The logs are stored in the abuse_filter_log table.
The triggering variables are stored in the afl_var_dump field. This is stored in ExternalStorage which cannot be changed. However, since this patch, the IP address is not stored here. Instead we store true if the IP address triggered the filter.
We could remove the connection between the user name and the IP after 90 days by modifying the entry in the abuse_filter_log table to remove either the filter ID or the performer name and ID.

In T365049#10379975, @Tchanders wrote:

We could remove the connection between the user name and the IP after 90 days by modifying the entry in the abuse_filter_log table to remove either the filter ID or the performer name and ID.

I think it would be nice if we could swap the performer name and ID out with a generic A temporary account string, e.g. A temporary account trigger filter {number}.

I wonder if it's possible to try and maintain both bits of the information even if they're no longer associable. eg. if a log reads: ~2024-7 triggered filter 3, performing the action "edit" on Main Page2. Actions taken: Disallow; Filter description: 3, it would be nice to be able to:

search for ~2024-7 and see something like ~2024-7 triggered a filter
search for 3 (the filter id) and see something like a user triggered filter 3, performing the action "edit" on Main Page2. Actions taken: Disallow; Filter description: 3

I think both provide valuable information - the first is the account's abuse history and the latter is the filter's history.

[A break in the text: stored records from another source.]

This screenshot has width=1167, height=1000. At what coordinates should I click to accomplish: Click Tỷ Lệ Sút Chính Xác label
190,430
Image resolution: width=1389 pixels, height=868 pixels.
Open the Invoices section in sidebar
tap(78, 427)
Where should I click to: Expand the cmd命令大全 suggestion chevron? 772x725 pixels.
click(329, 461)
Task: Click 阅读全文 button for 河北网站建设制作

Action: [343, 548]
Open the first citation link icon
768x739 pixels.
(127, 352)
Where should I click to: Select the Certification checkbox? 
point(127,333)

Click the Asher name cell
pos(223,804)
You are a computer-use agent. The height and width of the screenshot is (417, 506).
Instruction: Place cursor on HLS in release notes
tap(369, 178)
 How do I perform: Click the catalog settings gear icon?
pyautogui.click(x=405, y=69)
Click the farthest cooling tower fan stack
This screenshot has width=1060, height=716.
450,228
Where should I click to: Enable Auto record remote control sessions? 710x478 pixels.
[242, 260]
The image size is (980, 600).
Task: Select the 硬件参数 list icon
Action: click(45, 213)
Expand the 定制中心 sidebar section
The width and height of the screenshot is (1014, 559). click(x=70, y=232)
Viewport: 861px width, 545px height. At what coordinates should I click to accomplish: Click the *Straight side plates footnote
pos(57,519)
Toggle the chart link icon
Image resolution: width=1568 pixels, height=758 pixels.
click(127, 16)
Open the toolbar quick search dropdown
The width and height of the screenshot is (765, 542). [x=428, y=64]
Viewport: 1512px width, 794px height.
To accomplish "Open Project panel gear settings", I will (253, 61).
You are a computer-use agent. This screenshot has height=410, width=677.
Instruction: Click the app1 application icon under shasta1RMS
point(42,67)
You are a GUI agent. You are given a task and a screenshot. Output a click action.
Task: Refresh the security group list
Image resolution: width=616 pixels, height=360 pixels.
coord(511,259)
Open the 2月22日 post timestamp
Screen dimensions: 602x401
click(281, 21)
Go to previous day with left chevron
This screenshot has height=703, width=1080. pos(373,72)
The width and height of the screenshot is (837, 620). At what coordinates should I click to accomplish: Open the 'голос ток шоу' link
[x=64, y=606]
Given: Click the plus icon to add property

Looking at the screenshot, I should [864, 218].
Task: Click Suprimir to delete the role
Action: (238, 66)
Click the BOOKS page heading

Unfortunately, this is all stored on one row:

+--------+------------+---------------+----------+---------------+-----------+------------+-------------+--------------+----------------+---------------+------------+----------+-------------+------------------+------------+
| afl_id | afl_global | afl_filter_id | afl_user | afl_user_text | afl_ip    | afl_action | afl_actions | afl_var_dump | afl_timestamp  | afl_namespace | afl_title  | afl_wiki | afl_deleted | afl_patrolled_by | afl_rev_id |
+--------+------------+---------------+----------+---------------+-----------+------------+-------------+--------------+----------------+---------------+------------+----------+-------------+------------------+------------+
|      1 |          0 |             3 |        8 | ~2024-7       | 127.0.0.1 | edit       | disallow    | tt:8         | 20241205163742 |             0 | Main_Page2 | NULL     |           0 |                0 |       NULL |
+--------+------------+---------------+----------+---------------+-----------+------------+-------------+--------------+----------------+---------------+------------+----------+-------------+------------------+------------+

so to do so, we'd probably have double up to make this happen eg.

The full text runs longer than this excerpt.